Are some people more easily distracted than others? Two researchers (Forester and Lavie, 2014) ran experiments to try and find out.
Generally speaking, there are two types of distractions: external and internal. External distractions are things like message alerts, people, phone calls, and other distractions caused by external stimuli. Internal distractions are stray thoughts that break our attention or create a mental state in which it’s hard to focus on whatever it is we should be focusing on. A stray thought can be anything from wanting to check sports scores to remembering a highly important personal task that needs to get done as soon as possible. Stray thoughts can easily lead to procrastination, too. Forester and Lavie wanted to know if people who were prone to external distractions were more or less prone to internal distractions.
It’s pretty easy to measure whether and how someone gets thrown off course when they are distracted by external stimuli. You can set up an experiment in which subjects do tasks until they are interrupted by a planned distraction, whether it’s a phone call or a researcher talking to them.
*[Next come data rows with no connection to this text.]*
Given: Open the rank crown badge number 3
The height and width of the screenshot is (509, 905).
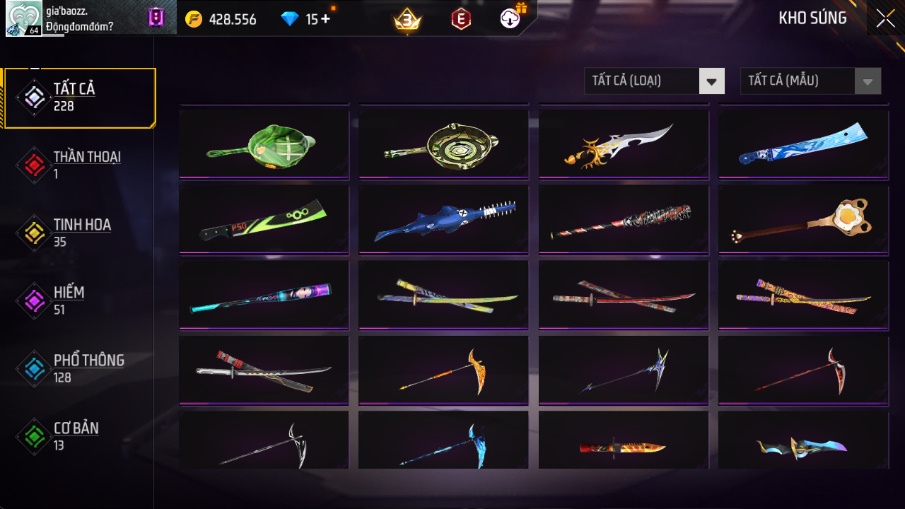Looking at the screenshot, I should [x=407, y=20].
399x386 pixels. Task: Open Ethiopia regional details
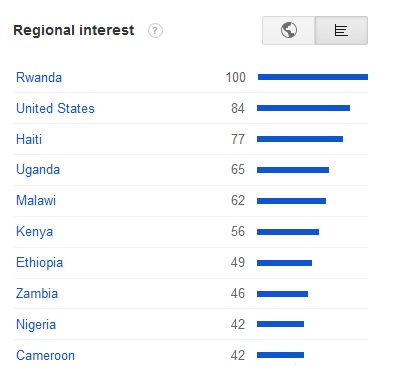click(39, 263)
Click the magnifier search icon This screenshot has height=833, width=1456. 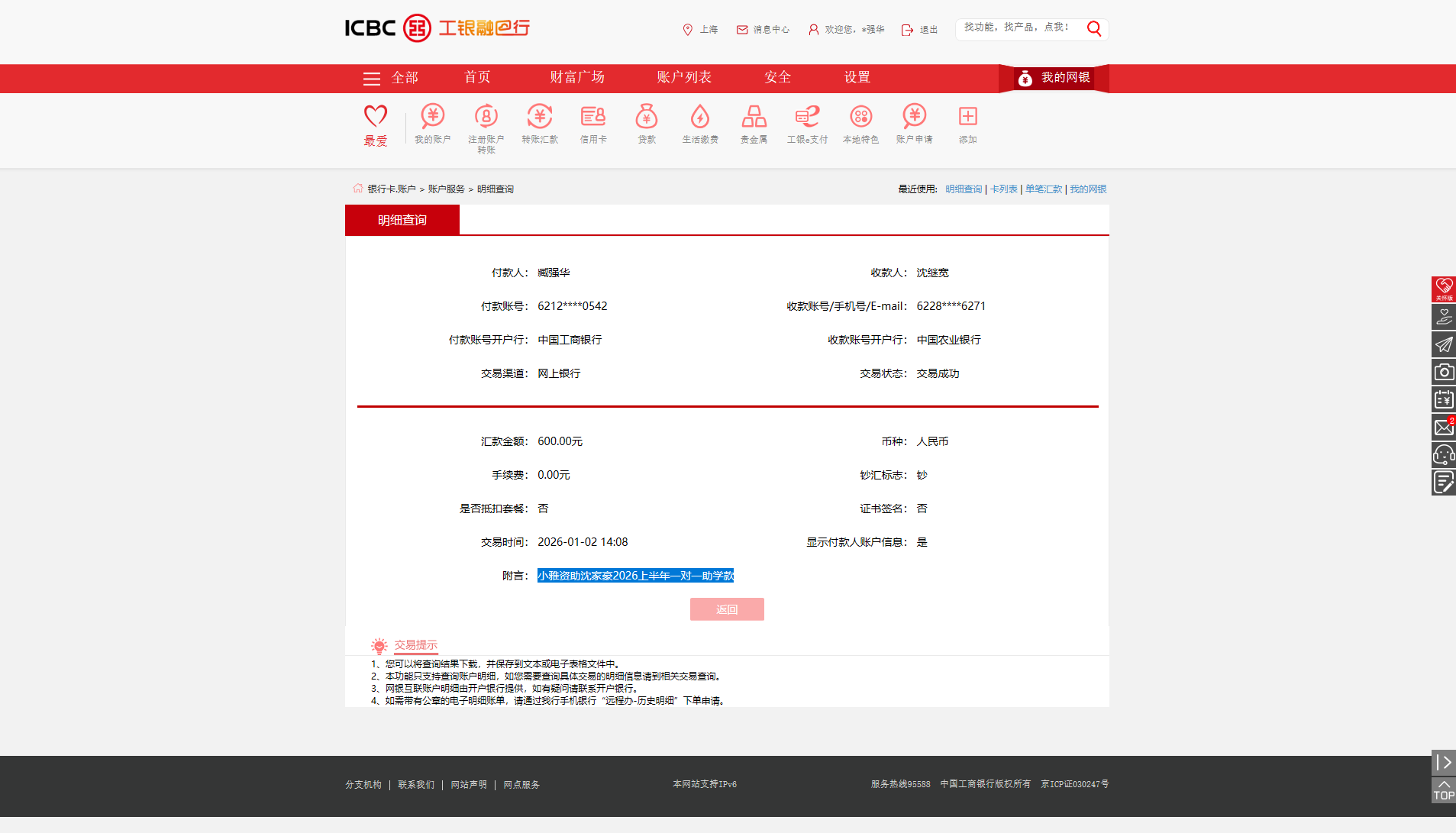pyautogui.click(x=1094, y=29)
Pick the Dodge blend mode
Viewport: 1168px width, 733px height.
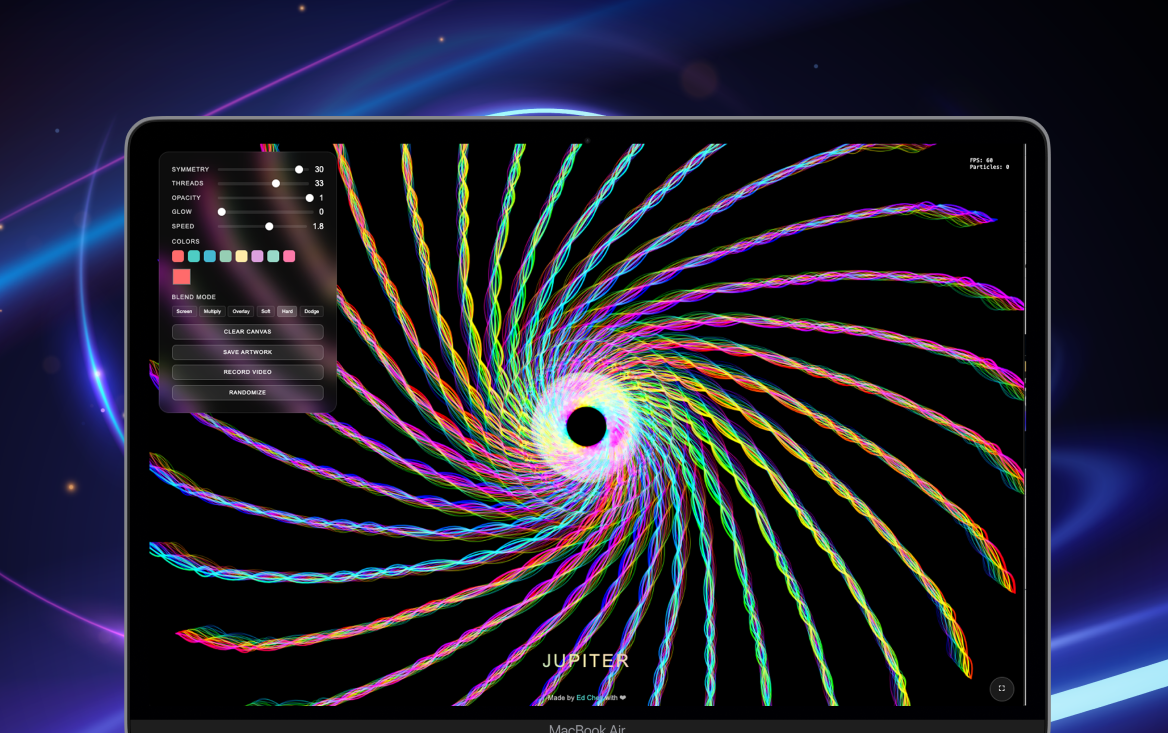pyautogui.click(x=312, y=312)
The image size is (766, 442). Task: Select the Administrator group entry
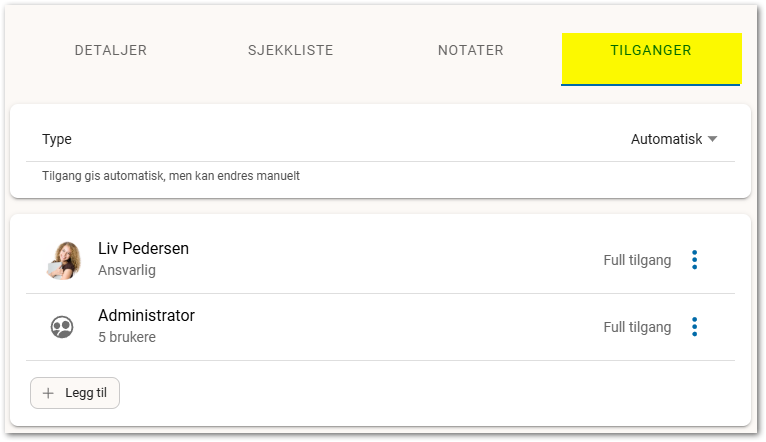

Internal distractions are harder to measure, but Forester and Lavie came up with a way to do it.
They used a computer-based test that measures one’s ability to focus and adding into it pictures of cartoons, like Donald Duck and SpongeBob Squarepants. If a subject is doing a computer test and starts seeing cartoon characters pop up on screen, how do they handle it? Are they able to continue focusing on the task as they were before, or does their mind start to think about the characters or question their purpose in the experiment?
At the end, the subjects answer a bunch of questions about the experiment, like how familiar they were with the cartoon characters who appeared. A year later, they were invited back to the lab to repeat the test.
Without getting into all the details of the experiment itself, the interesting thing that the researchers found is a correlation between the two types of distractions. People who were prone to letting their minds wander when distracted by the cartoon characters were also more likely to be distracted by external forces.
“Individuals prone to off-task mind wandering also appear more likely to be distracted by task-irrelevant stimuli in the external environment.”
What we don’t know is the reason behind people’s varying degrees of susceptibility to distraction. could be that people are either likely or unlikely to be distracted as a result of their personality. It might also be the case that people who have learned skills for focusing despite external distractions also have strong skills for preventing their minds from wandering.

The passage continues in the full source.